5
Yorum
0
Beğeni
0,0
Puan
1448
Okunma


Bir kıyıda durup akan nehirlere bakmak mıydı tercihi, yoksa nehrin içine bodoslama dalıp yüzmeyi öğrenmek mi olmalıydı. Her bir su damlasını kendinde biriktirdiğini biliyordu o. Damlaların ışıltılarını yüreğinde sakladığını hissediyordu.
Deli gibi çağlayan nehirlerin suskunluğunda geçmişti yaşamı. Öfkeli ve suskun çocukluklardan gelen bir vücudun dünyaya tekrar dirilişiydi bu. Ya atlayacaktı ölümüne o çağlayanların arasına, ya da kenarda durmayı yeğleyecekti. Kenarda durup imrenerek uzaktan yaşayacaktı o muhteşem duyguyu. Dayanamadı, akıp giden damlacıkların ışıltılarına kapılıverdi birden ve peşlerinden sürüklendi. Biliyordu o melek kanatlarına tutunacağını yorulduğunda.

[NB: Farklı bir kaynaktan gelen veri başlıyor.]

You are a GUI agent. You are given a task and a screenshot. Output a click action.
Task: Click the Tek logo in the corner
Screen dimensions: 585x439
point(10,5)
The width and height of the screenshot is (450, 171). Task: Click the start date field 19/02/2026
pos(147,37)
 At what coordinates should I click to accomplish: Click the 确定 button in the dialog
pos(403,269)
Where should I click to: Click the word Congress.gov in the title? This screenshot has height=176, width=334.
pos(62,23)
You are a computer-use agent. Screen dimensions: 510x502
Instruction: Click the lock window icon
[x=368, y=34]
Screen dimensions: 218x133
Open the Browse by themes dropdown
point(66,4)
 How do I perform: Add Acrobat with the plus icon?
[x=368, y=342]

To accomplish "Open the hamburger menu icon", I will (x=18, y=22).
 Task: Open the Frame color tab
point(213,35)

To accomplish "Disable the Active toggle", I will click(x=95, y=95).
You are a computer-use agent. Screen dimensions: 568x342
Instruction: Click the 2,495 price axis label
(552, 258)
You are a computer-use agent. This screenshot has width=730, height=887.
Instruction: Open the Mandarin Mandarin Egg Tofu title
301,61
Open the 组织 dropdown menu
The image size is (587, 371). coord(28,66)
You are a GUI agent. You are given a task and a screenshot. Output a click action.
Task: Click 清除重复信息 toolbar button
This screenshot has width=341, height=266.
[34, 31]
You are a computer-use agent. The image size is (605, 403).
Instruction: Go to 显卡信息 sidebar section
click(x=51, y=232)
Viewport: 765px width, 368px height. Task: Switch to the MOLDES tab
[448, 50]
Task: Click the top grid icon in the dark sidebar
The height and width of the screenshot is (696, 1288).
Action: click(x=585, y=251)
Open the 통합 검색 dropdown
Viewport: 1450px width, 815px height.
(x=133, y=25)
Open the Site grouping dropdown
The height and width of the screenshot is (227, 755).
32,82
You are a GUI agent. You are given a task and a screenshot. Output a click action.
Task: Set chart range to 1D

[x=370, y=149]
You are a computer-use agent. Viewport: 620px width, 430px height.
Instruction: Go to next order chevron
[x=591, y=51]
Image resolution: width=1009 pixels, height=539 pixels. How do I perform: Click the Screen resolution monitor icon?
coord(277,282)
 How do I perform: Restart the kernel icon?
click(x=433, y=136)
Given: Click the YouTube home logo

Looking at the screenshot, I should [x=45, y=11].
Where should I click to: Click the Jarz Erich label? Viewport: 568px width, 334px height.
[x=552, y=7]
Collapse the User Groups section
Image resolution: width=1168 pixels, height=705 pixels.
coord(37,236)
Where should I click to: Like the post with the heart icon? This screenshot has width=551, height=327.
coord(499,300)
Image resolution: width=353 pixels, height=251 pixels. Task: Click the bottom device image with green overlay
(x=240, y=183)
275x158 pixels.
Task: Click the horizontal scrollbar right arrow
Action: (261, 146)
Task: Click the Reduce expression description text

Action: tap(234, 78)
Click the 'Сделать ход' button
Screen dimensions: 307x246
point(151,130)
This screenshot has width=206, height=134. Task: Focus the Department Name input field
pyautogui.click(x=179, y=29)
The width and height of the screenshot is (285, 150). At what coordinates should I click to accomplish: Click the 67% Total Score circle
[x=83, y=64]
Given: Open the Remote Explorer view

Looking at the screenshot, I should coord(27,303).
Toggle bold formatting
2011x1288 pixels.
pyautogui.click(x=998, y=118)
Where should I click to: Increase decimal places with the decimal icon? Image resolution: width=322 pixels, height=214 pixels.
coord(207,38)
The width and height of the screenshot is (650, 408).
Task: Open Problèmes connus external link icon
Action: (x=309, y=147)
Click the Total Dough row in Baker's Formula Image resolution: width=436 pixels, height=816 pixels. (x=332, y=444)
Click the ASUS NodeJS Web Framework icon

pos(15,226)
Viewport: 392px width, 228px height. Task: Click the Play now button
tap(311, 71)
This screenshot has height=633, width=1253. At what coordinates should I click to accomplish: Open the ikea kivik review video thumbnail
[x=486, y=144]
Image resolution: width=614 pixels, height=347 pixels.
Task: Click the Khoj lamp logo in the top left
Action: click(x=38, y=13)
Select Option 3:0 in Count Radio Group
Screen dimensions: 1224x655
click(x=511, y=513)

Kelebek kanatlarının sayılmayacak kadar çok renklerinde bulmuştu o bir çift derin hareli gözü. Etkilenmişti bakışlarındaki kor alevlerden. O ateşin narında yanmıştı, ellerini uzatınca yakalayamayacağını bilerek yine de o ateşte yanmayı isteyerek basmıştı ayaklarını o kor ateşin üzerine.
Canını yakan alevler değildi oysa, teni ateşten yanarken onun yokluğunda içi üşürdü. Buz tutardı saçları, dudakları alev alev yanarken. Zamansız vakitlerde yaşamaktı dileği o yokken yanında. Yanında hissedince varlığını, duyunca nefesini işte o zaman diriliş törenleri yaşıyordu.
Sevdasından içi yanarken o susuyordu hep, aslında içi avaz avaz bağırırken. Yüreğine mızraklar batarken, kanatırken bile sivri uçları okların, nehrin tabanındaki sessiz kayalar gibiydi sustuğunda. Mağrur ve öfkeli. Ne zaman ki deli rüzgarlar kabartır nehir yatağını, ne zaman ki deli yağmurlar azdırır nehrin sularını. O zaman deliler gibi haykırırdı, seller olup taşardı.
Şiirler olup karışırdı havaya, suya, rüzgara sözcükleri. Dağı taşı aşardı yüreğinden kopup gelen dizeler. Martılar birbirlerine anlatırlardı hikayesini. Yaz yağmurlarında ıslanmaya razıydı o. Tek tek topluyordu buluttan yağan her bir kelimeyi ve açıp koynunda saklıyordu. Razıydı. Yeter ki nefes alabilsin ve aldığı her nefeste o yağmurlar içine yağsın.